Received 71 bytes from ::1#53 in 0 ms
Trying "lab.scgc.ro"
;; ->>HEADER<<- opcode: QUERY, status: NOERROR, id: 24490
;; flags: qr aa rd ra; QUERY: 1, ANSWER: 0, AUTHORITY: 1, ADDITIONAL: 0

;; QUESTION SECTION:
;lab.scgc.ro.			IN	MX

;; AUTHORITY SECTION:
lab.scgc.ro.		604800	IN	SOA	lab.scgc.ro. root.scgc.ro. 3 604800 86400 2419200 604800

Received 71 bytes from ::1#53 in 0 ms

The command has to produce similar output when run on the dns VM.

Paired DNS zone transfer

Pair up with one of your peers. Each student will make the necessary changes in order for his master DNS server to be delegated the DNS zone of his colleague's master DNS server. You should be able to answer for queries about each others DNS domains.

DNSSEC

DNS is vulnerable to MITM attacks.
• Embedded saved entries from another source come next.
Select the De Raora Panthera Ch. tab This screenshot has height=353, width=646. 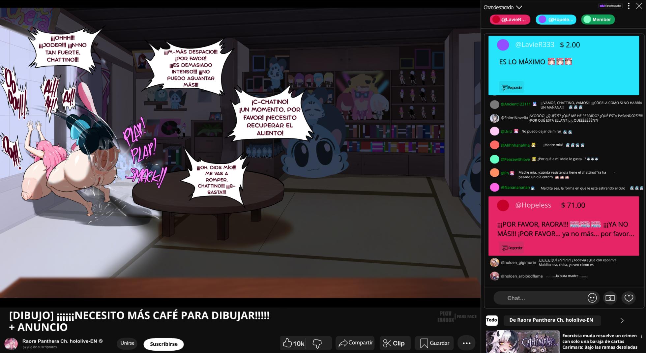[551, 320]
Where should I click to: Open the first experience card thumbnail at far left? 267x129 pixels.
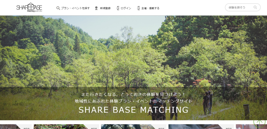pyautogui.click(x=16, y=127)
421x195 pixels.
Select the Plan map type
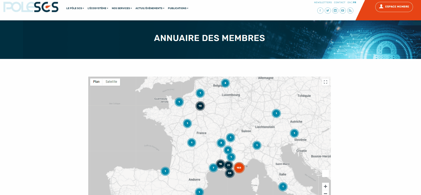96,82
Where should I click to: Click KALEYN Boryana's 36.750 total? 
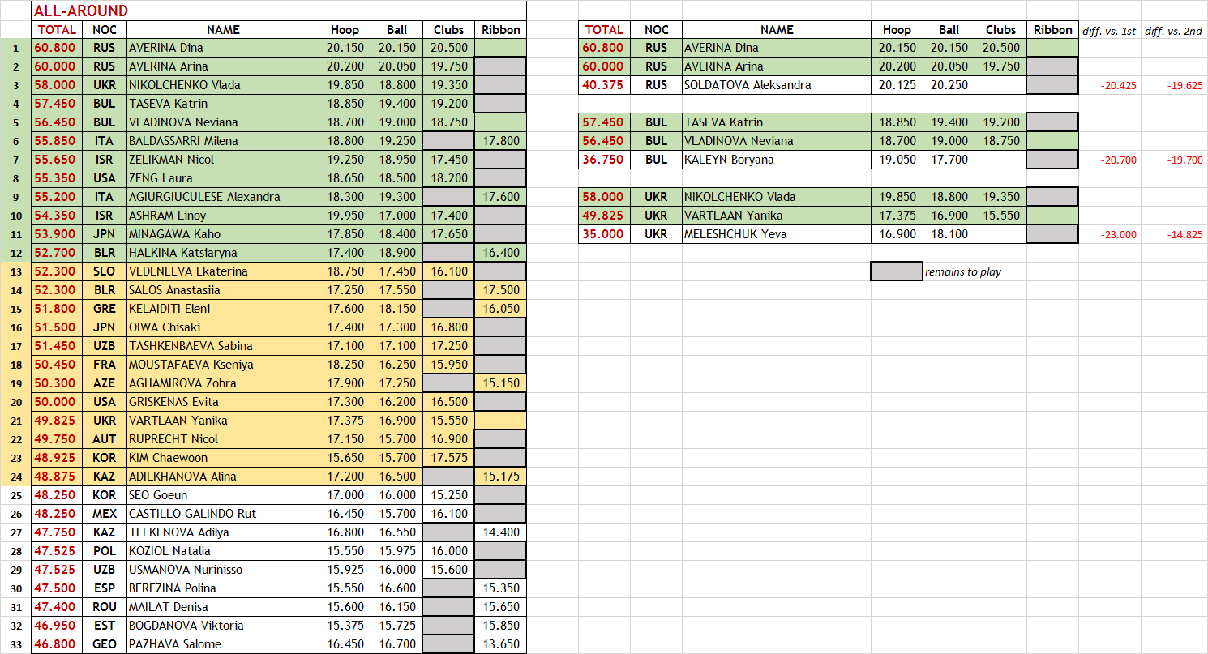point(604,159)
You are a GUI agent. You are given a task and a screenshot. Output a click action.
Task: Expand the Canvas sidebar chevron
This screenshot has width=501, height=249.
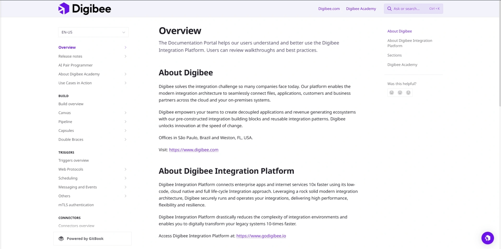(x=125, y=113)
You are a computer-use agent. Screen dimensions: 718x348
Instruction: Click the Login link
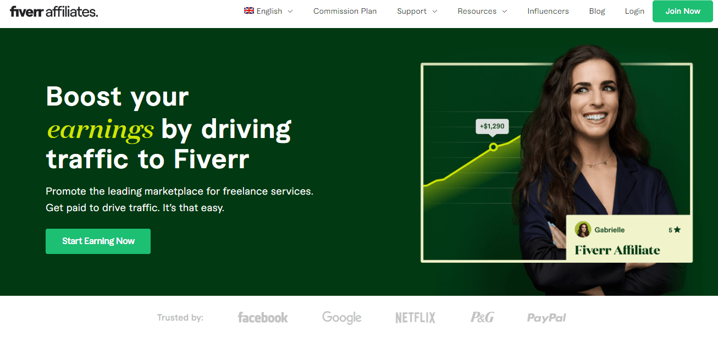[x=634, y=11]
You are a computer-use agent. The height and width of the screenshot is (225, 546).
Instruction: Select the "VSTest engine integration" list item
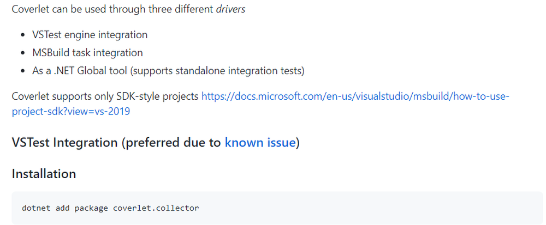coord(90,35)
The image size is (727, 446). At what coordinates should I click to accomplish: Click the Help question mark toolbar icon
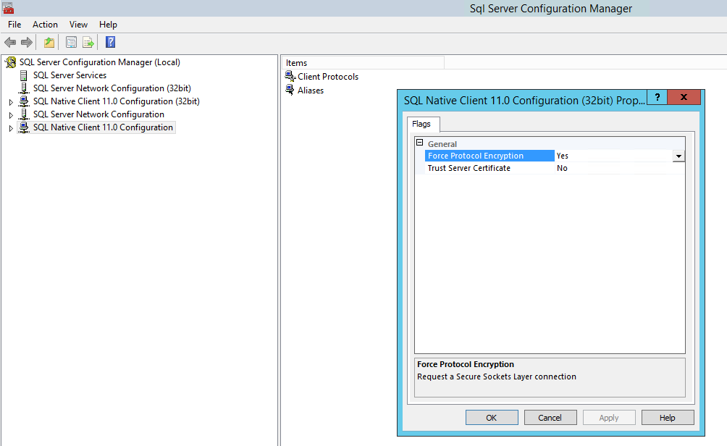pos(109,42)
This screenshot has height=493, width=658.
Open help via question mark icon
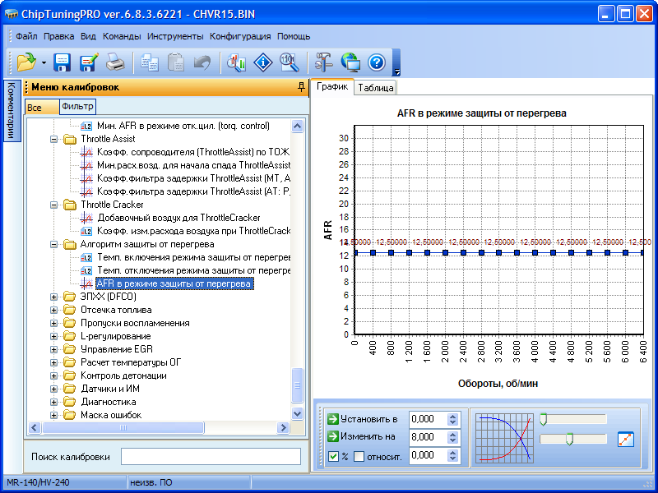click(377, 62)
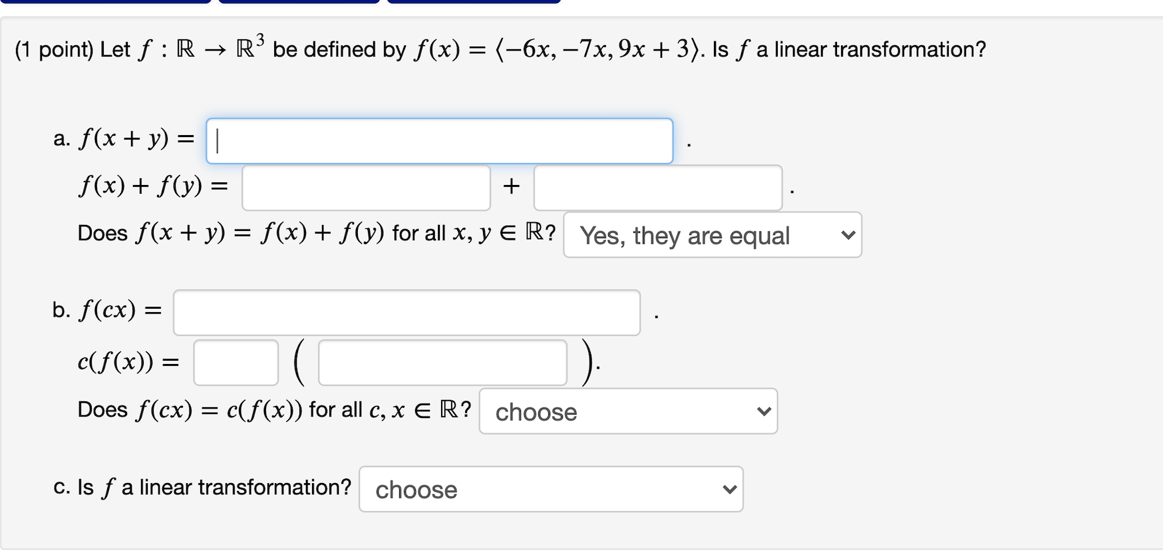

An attacker can pretend to be a DNS server and supply an unsuspecting victim with the wrong IP address for a URL. In order to combat this, DNSSEC can be used and configured to validate the identity of the DNS server.

Using the instructions from here, setup DNSSEC between the dns and helper VM.